Keywords

1 Introduction

People are integrating cutting-edge information and digital technology more and more into their daily lives [1]. Such technologies include automatic speech recognition (ASR), pictures recognition, and speech synthesis. In particular, voice-based solutions seem to be frequently employed in robotics, telecommunications, as well as other industrial fields [2, 3]. One approach to communicating with technology is through speech recognition. With speech recognition technology, single words or text passages may be recognized and converted into instructions or word sequences.
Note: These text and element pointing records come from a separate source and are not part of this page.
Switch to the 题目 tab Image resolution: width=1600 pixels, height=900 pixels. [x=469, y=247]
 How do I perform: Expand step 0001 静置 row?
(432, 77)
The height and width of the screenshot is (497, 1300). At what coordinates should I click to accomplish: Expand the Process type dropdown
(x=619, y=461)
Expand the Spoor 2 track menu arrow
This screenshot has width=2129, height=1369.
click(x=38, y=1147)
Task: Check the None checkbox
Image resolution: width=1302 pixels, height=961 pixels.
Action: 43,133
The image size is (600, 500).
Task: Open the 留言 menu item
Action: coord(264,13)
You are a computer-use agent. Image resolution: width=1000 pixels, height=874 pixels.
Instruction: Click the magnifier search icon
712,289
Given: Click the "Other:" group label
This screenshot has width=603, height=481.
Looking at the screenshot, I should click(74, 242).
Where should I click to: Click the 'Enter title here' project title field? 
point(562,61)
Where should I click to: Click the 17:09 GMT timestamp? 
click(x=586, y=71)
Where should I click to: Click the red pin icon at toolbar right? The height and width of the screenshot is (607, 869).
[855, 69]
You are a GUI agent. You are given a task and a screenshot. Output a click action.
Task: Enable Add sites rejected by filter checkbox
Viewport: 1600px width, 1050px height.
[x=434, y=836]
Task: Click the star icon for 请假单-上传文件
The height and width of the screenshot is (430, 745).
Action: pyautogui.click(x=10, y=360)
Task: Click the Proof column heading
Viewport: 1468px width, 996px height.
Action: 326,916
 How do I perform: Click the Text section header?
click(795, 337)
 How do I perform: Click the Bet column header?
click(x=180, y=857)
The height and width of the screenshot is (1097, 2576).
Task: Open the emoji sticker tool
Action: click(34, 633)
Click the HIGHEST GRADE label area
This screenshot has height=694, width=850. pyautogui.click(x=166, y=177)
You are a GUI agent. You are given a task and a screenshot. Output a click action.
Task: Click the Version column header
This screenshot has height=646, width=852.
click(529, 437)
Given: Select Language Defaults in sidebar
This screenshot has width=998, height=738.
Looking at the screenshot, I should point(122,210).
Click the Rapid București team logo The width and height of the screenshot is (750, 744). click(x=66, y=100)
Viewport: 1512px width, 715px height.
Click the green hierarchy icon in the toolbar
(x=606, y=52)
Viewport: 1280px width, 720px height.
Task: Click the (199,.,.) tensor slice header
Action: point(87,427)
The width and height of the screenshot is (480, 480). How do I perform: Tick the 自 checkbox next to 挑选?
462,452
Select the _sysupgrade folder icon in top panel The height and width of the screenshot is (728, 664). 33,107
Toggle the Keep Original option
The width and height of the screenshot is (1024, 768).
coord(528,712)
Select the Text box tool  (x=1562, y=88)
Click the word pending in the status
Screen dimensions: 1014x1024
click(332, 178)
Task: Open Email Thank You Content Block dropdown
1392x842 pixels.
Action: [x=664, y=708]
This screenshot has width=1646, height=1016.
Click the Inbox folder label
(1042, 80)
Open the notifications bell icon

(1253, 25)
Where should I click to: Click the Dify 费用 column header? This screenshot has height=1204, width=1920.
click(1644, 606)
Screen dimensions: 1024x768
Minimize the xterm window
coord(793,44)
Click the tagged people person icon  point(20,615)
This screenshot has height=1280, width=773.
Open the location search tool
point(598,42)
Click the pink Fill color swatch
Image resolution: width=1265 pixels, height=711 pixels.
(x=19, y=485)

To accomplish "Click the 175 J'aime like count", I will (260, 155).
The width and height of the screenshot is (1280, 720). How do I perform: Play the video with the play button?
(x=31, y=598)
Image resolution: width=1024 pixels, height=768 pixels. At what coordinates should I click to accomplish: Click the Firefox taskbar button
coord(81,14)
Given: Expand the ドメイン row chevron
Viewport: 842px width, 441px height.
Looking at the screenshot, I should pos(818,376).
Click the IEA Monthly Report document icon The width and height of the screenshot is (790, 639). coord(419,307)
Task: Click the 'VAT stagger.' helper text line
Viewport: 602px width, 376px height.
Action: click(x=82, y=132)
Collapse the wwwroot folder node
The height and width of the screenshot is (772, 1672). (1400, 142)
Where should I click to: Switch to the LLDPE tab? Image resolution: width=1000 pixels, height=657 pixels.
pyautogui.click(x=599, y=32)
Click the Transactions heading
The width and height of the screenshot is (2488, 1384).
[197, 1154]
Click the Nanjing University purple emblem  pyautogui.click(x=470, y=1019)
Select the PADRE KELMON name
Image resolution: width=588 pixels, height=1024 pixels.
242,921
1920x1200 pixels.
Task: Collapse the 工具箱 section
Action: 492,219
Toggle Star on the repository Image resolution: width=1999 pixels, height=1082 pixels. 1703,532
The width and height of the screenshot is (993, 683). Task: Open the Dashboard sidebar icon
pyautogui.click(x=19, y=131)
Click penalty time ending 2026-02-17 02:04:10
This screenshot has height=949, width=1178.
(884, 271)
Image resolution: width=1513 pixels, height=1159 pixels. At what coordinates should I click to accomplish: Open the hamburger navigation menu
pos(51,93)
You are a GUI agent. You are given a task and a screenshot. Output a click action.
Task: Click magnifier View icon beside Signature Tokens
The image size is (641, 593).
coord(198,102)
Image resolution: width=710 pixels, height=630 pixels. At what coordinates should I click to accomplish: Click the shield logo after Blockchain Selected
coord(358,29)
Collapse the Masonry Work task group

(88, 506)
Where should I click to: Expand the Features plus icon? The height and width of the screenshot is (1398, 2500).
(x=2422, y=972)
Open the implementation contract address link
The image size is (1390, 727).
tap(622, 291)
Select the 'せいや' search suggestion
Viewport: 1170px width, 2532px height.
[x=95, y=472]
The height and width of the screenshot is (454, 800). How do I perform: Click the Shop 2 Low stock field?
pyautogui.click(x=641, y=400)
Traditional speech recognition technologies rely on lexicons, linguistic models, and acoustics, as depicted in Fig. 1 [4]. These systems’ components were trained independently, making it difficult to configure them. This decreased the effectiveness of employing these systems. Deep learning has increased the efficacy of speech-to-text systems. GMM was replaced by artificial neural networks for acoustic modelling, which enhanced the outcomes of several research projects [57]. However, one amongst the widely used and popular model for continuous speech recognition is the HMM-DNN architecture.

Fig. 1.
figure 1

The traditional ASR architecture [8].

The end-to-end (E2E) system offers knowledge of auditory signals mostly as label sequences with no intermediary stages, necessitating no further output processing, making it simple to implement. The primary issues associated with the description of such approaches, the gathering of a reasonably big database of speech with proper transcription, and the accessibility of highly efficient machinery must be resolved to improve the performance of E2E systems [9]. These problems must be determined to deploy speech recognition systems and other deep learning systems successfully. E2E methods may also significantly boost recognition quality by learning or training from a lot of training data. The Convolutional Neural Network (CNN) as well as improved Recurrent Neural Networks (RNNs) are used in aforementioned E2E models. The RNN models that are used produce a hidden state series with respect to network's prior hidden state by performing computations on position of characters of input as well as output data. With more extended input data sequence and a longer training time, the technique doesn't enable parallelisation of learning in training instances. Another Transformer-based approach that parallelises the learning process and eliminates repeats was suggested in [10]. This model also leverages internal attention to find relationships between the input and output data. Combining an E2E model, such as CTC, along with the Transformer model improved performance of the English and Chinese ASR system to a greater extent, according to earlier studies [11, 12]. It is very much important to mention that the attention mechanism is a typical technique which significantly raises effectiveness of proposed system in speech recognition and NMT domain. Furthermore, the Transformer model speeds up learning by using this attention mechanism. This model has internal alignment that finds an alignment-free representation of the set by aligning every location in the input sequence. Moreover, large amounts of speech data are needed for training to build such models, that in itself likely to be a challenge for language families with little datasets, such as low-resourced languages including Hindi [13, 14].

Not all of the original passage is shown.